Belief Updating and Delegation in Multi-Task Human-AI Interaction
Evidence from Controlled Simulations
Shreyan Biswas (TU Delft - Electrical Engineering, Mathematics and Computer Science)
Alexander Erlei (University of Göttingen, TU Delft - Electrical Engineering, Mathematics and Computer Science)
Ujwal Gadiraju (TU Delft - Electrical Engineering, Mathematics and Computer Science)
More Info
expand_more
Other than for strictly personal use, it is not permitted to download, forward or distribute the text or part of it, without the consent of the author(s) and/or copyright holder(s), unless the work is under an open content license such as Creative Commons.
Abstract
Large language models (LLMs) increasingly support heterogeneous tasks within a single interface, requiring users to form, update, and act upon beliefs about one system across domains with different reliability profiles. Understanding how such beliefs transfer across tasks and shape delegation is therefore critical for the design of multipurpose AI systems.
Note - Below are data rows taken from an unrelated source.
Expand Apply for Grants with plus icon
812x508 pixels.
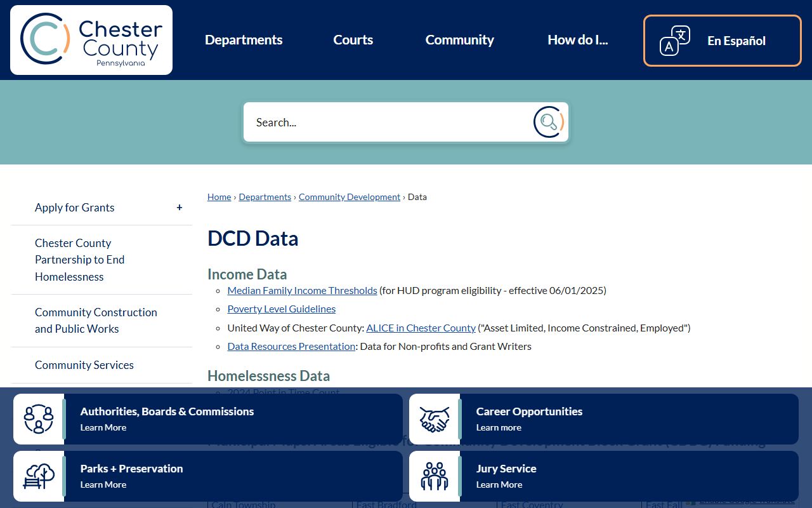pos(180,208)
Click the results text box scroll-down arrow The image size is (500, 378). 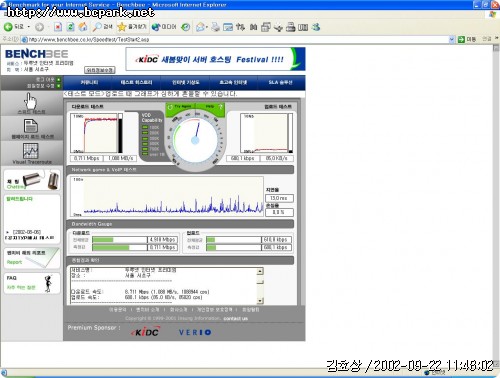(x=260, y=301)
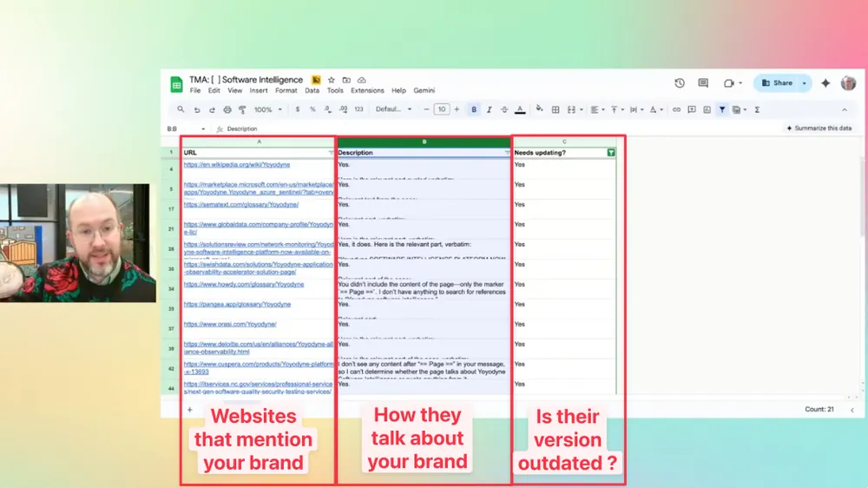The height and width of the screenshot is (488, 868).
Task: Click the font size input field
Action: (442, 109)

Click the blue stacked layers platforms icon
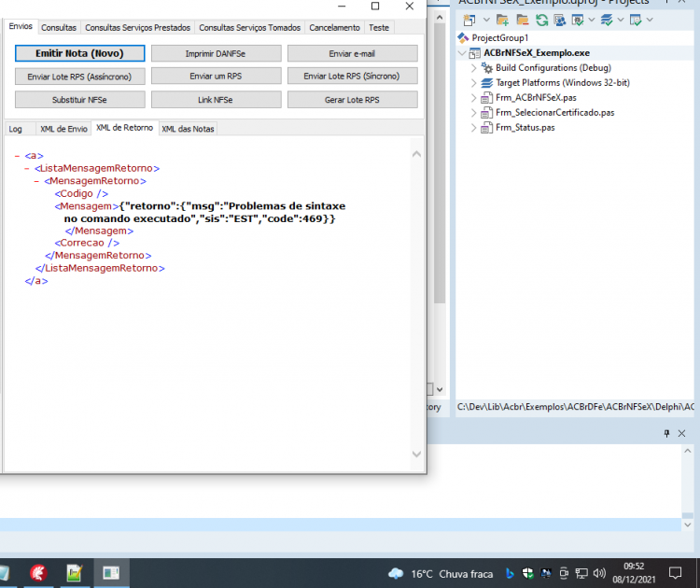click(607, 21)
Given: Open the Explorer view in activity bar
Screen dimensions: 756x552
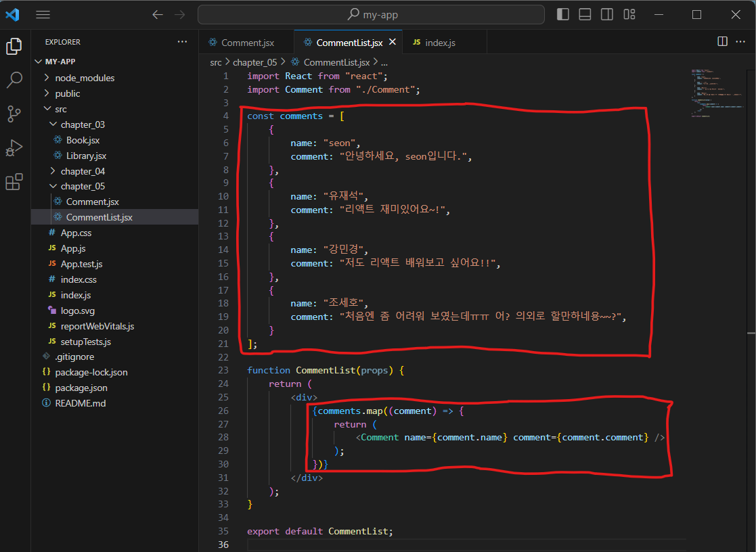Looking at the screenshot, I should click(14, 46).
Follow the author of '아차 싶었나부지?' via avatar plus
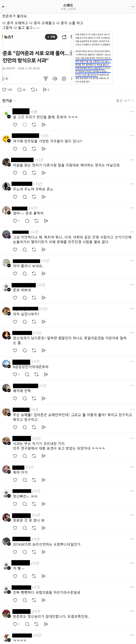This screenshot has width=136, height=644. coord(9,314)
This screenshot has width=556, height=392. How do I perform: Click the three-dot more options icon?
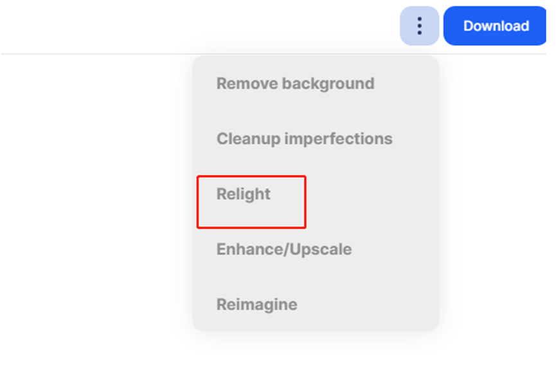(x=419, y=26)
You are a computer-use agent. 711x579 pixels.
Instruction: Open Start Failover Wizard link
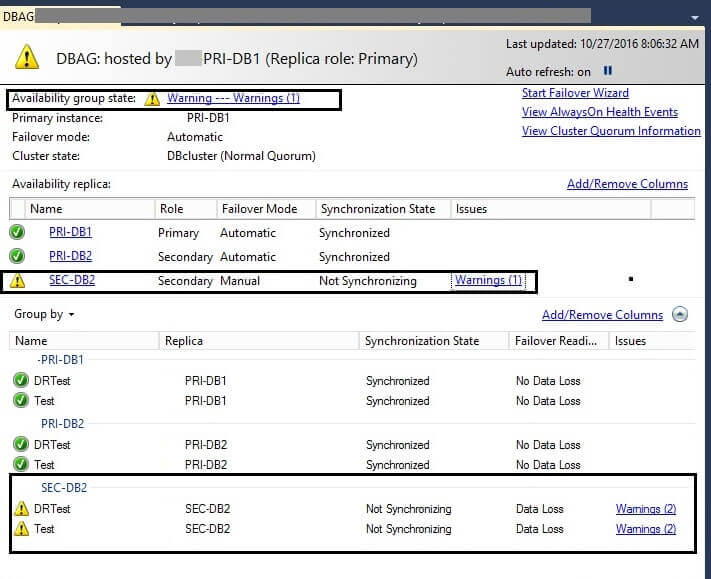[575, 93]
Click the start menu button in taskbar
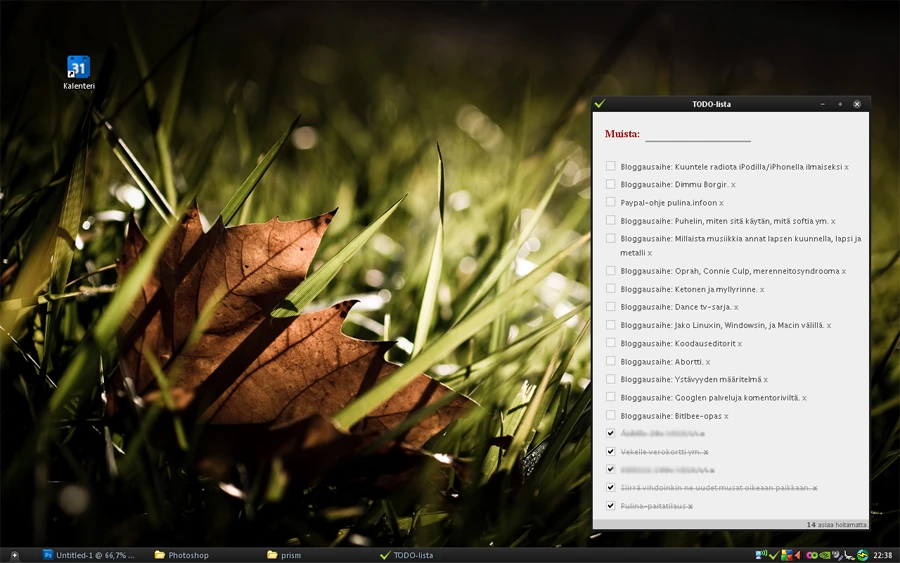Image resolution: width=900 pixels, height=563 pixels. point(14,555)
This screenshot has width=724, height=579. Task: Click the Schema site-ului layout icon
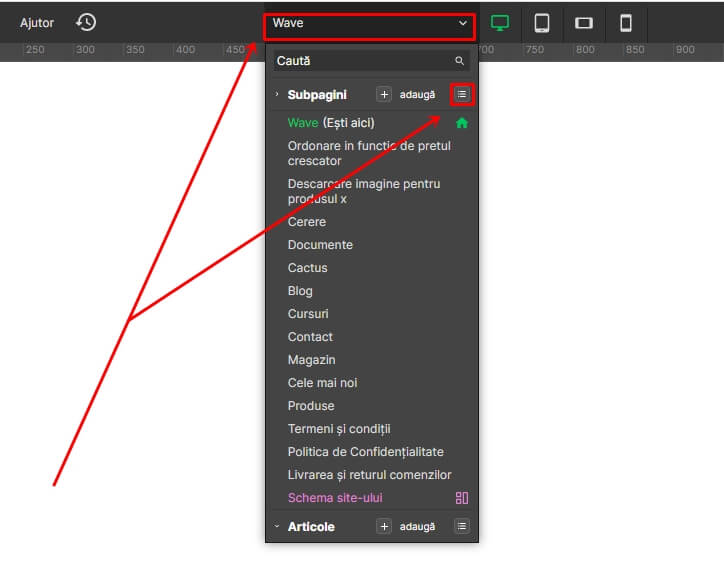pyautogui.click(x=461, y=498)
We report a preregistered experiment (N = 240, 7,200 trials) in which participants interacted with a controlled AI simulation across grammar checking, travel planning, and visual question answering, each with fixed, domain-typical accuracy levels. Delegation was operationalized as a binary reliance decision - accepting the AI's output versus acting independently and belief dynamics were evaluated against Bayesian benchmarks. We find three main results. First, participants do not reset beliefs between tasks: priors in a new task depend on posteriors from the previous task, with a 10-point increase predicting a 3-4 point higher subsequent prior. Second, within tasks, belief updating follows the Bayesian direction but is substantially conservative, proceeding at roughly half the normative Bayesian rate. Third, delegation is driven primarily by subjective beliefs about AI accuracy rather than self-confidence, though confidence independently reduces reliance when beliefs are held constant. Together, these findings show that users form global, path-dependent expectations about multipurpose AI systems, update them conservatively, and rely on AI primarily based on subjective beliefs rather than objective performance. We discuss implications for expectation calibration, reliance design, and the risks of belief spillovers in deployed LLM-based interfaces.